*** Data listing ***

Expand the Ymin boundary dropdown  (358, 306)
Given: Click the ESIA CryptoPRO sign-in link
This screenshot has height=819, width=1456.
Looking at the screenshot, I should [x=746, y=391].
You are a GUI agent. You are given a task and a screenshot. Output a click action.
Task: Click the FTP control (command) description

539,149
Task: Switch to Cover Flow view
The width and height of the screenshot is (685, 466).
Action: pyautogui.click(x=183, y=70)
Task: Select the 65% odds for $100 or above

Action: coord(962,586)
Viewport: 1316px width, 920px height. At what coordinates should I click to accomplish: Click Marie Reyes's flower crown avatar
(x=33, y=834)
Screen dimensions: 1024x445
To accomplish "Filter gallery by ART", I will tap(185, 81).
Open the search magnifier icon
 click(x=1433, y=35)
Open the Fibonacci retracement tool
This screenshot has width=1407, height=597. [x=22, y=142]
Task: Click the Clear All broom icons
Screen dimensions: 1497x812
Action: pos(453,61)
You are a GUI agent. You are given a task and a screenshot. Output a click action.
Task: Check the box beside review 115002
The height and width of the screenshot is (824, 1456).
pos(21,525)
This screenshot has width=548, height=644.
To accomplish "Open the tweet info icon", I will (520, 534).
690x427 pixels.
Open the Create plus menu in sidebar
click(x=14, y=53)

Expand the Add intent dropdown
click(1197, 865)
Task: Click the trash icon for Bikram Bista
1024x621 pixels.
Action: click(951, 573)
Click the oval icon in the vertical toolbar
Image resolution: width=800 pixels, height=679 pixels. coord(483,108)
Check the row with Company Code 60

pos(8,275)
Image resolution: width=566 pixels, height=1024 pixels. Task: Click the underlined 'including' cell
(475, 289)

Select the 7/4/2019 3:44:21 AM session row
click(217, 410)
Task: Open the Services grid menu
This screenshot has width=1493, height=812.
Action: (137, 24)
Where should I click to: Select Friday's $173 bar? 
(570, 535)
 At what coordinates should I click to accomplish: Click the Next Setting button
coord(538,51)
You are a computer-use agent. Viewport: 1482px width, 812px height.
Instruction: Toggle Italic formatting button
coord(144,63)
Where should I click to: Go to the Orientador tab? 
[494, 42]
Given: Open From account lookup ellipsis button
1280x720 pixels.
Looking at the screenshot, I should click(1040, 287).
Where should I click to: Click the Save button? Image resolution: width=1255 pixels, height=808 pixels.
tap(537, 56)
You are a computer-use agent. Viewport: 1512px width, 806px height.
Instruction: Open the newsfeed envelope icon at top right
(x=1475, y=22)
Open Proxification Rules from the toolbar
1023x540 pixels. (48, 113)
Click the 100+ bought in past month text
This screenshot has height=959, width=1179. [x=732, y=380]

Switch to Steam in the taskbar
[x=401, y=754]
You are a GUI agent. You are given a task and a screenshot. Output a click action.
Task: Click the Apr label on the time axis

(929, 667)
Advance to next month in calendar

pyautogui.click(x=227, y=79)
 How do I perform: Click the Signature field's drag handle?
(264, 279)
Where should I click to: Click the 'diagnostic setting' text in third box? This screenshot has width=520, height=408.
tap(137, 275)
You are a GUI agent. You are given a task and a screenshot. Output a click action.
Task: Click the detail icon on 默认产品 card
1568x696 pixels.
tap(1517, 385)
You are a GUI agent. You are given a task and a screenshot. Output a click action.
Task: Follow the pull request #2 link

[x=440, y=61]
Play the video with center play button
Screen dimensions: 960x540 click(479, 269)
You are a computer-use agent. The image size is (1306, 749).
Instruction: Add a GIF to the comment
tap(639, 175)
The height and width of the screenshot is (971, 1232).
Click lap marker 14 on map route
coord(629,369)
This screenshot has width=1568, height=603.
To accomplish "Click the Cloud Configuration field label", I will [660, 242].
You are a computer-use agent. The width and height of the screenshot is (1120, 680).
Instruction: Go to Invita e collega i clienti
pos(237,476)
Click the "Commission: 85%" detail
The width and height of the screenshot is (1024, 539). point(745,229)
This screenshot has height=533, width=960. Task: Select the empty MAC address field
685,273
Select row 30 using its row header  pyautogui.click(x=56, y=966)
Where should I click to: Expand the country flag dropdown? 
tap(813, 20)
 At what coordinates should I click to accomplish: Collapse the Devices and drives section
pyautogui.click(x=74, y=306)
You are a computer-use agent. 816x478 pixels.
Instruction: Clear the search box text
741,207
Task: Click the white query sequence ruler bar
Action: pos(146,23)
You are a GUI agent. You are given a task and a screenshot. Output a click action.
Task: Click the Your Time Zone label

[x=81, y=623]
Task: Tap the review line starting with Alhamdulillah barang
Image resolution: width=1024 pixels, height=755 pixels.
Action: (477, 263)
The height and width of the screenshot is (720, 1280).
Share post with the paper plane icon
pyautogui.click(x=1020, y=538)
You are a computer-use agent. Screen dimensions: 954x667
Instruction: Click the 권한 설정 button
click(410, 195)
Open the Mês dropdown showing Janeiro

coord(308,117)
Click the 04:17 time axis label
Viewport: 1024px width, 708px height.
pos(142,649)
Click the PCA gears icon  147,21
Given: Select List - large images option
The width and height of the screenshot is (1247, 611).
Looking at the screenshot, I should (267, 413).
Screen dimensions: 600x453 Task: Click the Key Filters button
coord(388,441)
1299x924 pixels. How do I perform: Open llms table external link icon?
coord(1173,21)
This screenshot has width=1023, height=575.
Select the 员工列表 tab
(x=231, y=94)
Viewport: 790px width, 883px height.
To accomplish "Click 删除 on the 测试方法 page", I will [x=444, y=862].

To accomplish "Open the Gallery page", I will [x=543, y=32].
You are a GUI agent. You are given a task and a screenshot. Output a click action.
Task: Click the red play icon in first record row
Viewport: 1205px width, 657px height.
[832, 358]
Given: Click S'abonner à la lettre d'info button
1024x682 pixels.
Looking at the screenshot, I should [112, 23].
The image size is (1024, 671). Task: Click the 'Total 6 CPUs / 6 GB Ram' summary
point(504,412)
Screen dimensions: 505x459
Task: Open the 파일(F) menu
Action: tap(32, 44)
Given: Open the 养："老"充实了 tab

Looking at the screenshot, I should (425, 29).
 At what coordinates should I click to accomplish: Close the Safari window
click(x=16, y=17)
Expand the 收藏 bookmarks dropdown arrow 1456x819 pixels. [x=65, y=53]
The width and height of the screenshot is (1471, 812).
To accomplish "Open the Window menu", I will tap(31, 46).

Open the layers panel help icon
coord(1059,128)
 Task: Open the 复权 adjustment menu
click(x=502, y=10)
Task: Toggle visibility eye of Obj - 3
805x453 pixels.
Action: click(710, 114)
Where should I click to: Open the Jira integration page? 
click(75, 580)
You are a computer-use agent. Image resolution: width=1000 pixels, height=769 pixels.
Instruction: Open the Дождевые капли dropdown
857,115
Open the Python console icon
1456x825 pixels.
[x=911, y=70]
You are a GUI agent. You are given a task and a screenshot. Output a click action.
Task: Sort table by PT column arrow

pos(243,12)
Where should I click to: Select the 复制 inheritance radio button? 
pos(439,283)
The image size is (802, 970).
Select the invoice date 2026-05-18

***

* [Exercise directions]: Copy out all of the material above line by line, with every character kept the same.

* [Correct result]:
Expand the Ymin boundary dropdown  (358, 306)
Given: Click the ESIA CryptoPRO sign-in link
This screenshot has height=819, width=1456.
Looking at the screenshot, I should [x=746, y=391].
You are a GUI agent. You are given a task and a screenshot. Output a click action.
Task: Click the FTP control (command) description

539,149
Task: Switch to Cover Flow view
The width and height of the screenshot is (685, 466).
Action: pyautogui.click(x=183, y=70)
Task: Select the 65% odds for $100 or above

Action: coord(962,586)
Viewport: 1316px width, 920px height. At what coordinates should I click to accomplish: Click Marie Reyes's flower crown avatar
(x=33, y=834)
Screen dimensions: 1024x445
To accomplish "Filter gallery by ART", I will tap(185, 81).
Open the search magnifier icon
 click(x=1433, y=35)
Open the Fibonacci retracement tool
This screenshot has width=1407, height=597. [x=22, y=142]
Task: Click the Clear All broom icons
Screen dimensions: 1497x812
Action: pos(453,61)
You are a GUI agent. You are given a task and a screenshot. Output a click action.
Task: Check the box beside review 115002
The height and width of the screenshot is (824, 1456).
pos(21,525)
This screenshot has width=548, height=644.
To accomplish "Open the tweet info icon", I will (520, 534).
690x427 pixels.
Open the Create plus menu in sidebar
click(x=14, y=53)

Expand the Add intent dropdown
click(1197, 865)
Task: Click the trash icon for Bikram Bista
1024x621 pixels.
Action: click(951, 573)
Click the oval icon in the vertical toolbar
Image resolution: width=800 pixels, height=679 pixels. coord(483,108)
Check the row with Company Code 60

pos(8,275)
Image resolution: width=566 pixels, height=1024 pixels. Task: Click the underlined 'including' cell
(475, 289)

Select the 7/4/2019 3:44:21 AM session row
click(217, 410)
Task: Open the Services grid menu
This screenshot has width=1493, height=812.
Action: (137, 24)
Where should I click to: Select Friday's $173 bar? 
(570, 535)
 At what coordinates should I click to accomplish: Click the Next Setting button
coord(538,51)
You are a computer-use agent. Viewport: 1482px width, 812px height.
Instruction: Toggle Italic formatting button
coord(144,63)
Where should I click to: Go to the Orientador tab? 
[494, 42]
Given: Open From account lookup ellipsis button
1280x720 pixels.
Looking at the screenshot, I should click(1040, 287).
Where should I click to: Click the Save button? Image resolution: width=1255 pixels, height=808 pixels.
tap(537, 56)
You are a computer-use agent. Viewport: 1512px width, 806px height.
Instruction: Open the newsfeed envelope icon at top right
(x=1475, y=22)
Open Proxification Rules from the toolbar
1023x540 pixels. (48, 113)
Click the 100+ bought in past month text
This screenshot has height=959, width=1179. [x=732, y=380]

Switch to Steam in the taskbar
[x=401, y=754]
You are a GUI agent. You are given a task and a screenshot. Output a click action.
Task: Click the Apr label on the time axis

(929, 667)
Advance to next month in calendar

pyautogui.click(x=227, y=79)
 How do I perform: Click the Signature field's drag handle?
(264, 279)
Where should I click to: Click the 'diagnostic setting' text in third box? This screenshot has width=520, height=408.
tap(137, 275)
You are a GUI agent. You are given a task and a screenshot. Output a click action.
Task: Click the detail icon on 默认产品 card
1568x696 pixels.
tap(1517, 385)
You are a GUI agent. You are given a task and a screenshot. Output a click action.
Task: Follow the pull request #2 link

[x=440, y=61]
Play the video with center play button
Screen dimensions: 960x540 click(479, 269)
You are a computer-use agent. The image size is (1306, 749).
Instruction: Add a GIF to the comment
tap(639, 175)
The height and width of the screenshot is (971, 1232).
Click lap marker 14 on map route
coord(629,369)
This screenshot has width=1568, height=603.
To accomplish "Click the Cloud Configuration field label", I will [660, 242].
You are a computer-use agent. The width and height of the screenshot is (1120, 680).
Instruction: Go to Invita e collega i clienti
pos(237,476)
Click the "Commission: 85%" detail
The width and height of the screenshot is (1024, 539). point(745,229)
This screenshot has height=533, width=960. Task: Select the empty MAC address field
685,273
Select row 30 using its row header  pyautogui.click(x=56, y=966)
Where should I click to: Expand the country flag dropdown? 
tap(813, 20)
 At what coordinates should I click to accomplish: Collapse the Devices and drives section
pyautogui.click(x=74, y=306)
You are a computer-use agent. 816x478 pixels.
Instruction: Clear the search box text
741,207
Task: Click the white query sequence ruler bar
Action: pos(146,23)
You are a GUI agent. You are given a task and a screenshot. Output a click action.
Task: Click the Your Time Zone label

[x=81, y=623]
Task: Tap the review line starting with Alhamdulillah barang
Image resolution: width=1024 pixels, height=755 pixels.
Action: (477, 263)
The height and width of the screenshot is (720, 1280).
Share post with the paper plane icon
pyautogui.click(x=1020, y=538)
You are a computer-use agent. Screen dimensions: 954x667
Instruction: Click the 권한 설정 button
click(410, 195)
Open the Mês dropdown showing Janeiro

coord(308,117)
Click the 04:17 time axis label
Viewport: 1024px width, 708px height.
pos(142,649)
Click the PCA gears icon  147,21
Given: Select List - large images option
The width and height of the screenshot is (1247, 611).
Looking at the screenshot, I should (267, 413).
Screen dimensions: 600x453 Task: Click the Key Filters button
coord(388,441)
1299x924 pixels. How do I perform: Open llms table external link icon?
coord(1173,21)
This screenshot has width=1023, height=575.
Select the 员工列表 tab
(x=231, y=94)
Viewport: 790px width, 883px height.
To accomplish "Click 删除 on the 测试方法 page", I will [x=444, y=862].

To accomplish "Open the Gallery page", I will [x=543, y=32].
You are a GUI agent. You are given a task and a screenshot. Output a click action.
Task: Click the red play icon in first record row
Viewport: 1205px width, 657px height.
[832, 358]
Given: Click S'abonner à la lettre d'info button
1024x682 pixels.
Looking at the screenshot, I should [112, 23].
The image size is (1024, 671). Task: Click the 'Total 6 CPUs / 6 GB Ram' summary
point(504,412)
Screen dimensions: 505x459
Task: Open the 파일(F) menu
Action: tap(32, 44)
Given: Open the 养："老"充实了 tab

Looking at the screenshot, I should (425, 29).
 At what coordinates should I click to accomplish: Close the Safari window
click(x=16, y=17)
Expand the 收藏 bookmarks dropdown arrow 1456x819 pixels. [x=65, y=53]
The width and height of the screenshot is (1471, 812).
To accomplish "Open the Window menu", I will tap(31, 46).

Open the layers panel help icon
coord(1059,128)
 Task: Open the 复权 adjustment menu
click(x=502, y=10)
Task: Toggle visibility eye of Obj - 3
805x453 pixels.
Action: click(710, 114)
Where should I click to: Open the Jira integration page? 
click(75, 580)
You are a computer-use agent. Image resolution: width=1000 pixels, height=769 pixels.
Instruction: Open the Дождевые капли dropdown
857,115
Open the Python console icon
1456x825 pixels.
[x=911, y=70]
You are a GUI agent. You are given a task and a screenshot. Output a click action.
Task: Sort table by PT column arrow

pos(243,12)
Where should I click to: Select the 复制 inheritance radio button? 
pos(439,283)
The image size is (802, 970).
Select the invoice date 2026-05-18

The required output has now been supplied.